═══ Given records ═══

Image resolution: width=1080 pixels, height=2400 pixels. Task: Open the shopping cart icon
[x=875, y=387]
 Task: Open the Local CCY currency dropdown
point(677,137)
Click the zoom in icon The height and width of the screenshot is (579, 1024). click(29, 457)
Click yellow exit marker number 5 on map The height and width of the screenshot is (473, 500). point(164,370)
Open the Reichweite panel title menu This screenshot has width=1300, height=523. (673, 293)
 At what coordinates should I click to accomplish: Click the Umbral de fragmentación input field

═══

» **Directions**
Rewrite the material above, replacing every occurrence of "screenshot" with "capture" and leaving everything else unchanged.

» **Output of the task**
Image resolution: width=1080 pixels, height=2400 pixels. Task: Open the shopping cart icon
[x=875, y=387]
 Task: Open the Local CCY currency dropdown
point(677,137)
Click the zoom in icon The height and width of the capture is (579, 1024). click(29, 457)
Click yellow exit marker number 5 on map The height and width of the capture is (473, 500). point(164,370)
Open the Reichweite panel title menu This capture has width=1300, height=523. (673, 293)
 At what coordinates should I click to accomplish: Click the Umbral de fragmentación input field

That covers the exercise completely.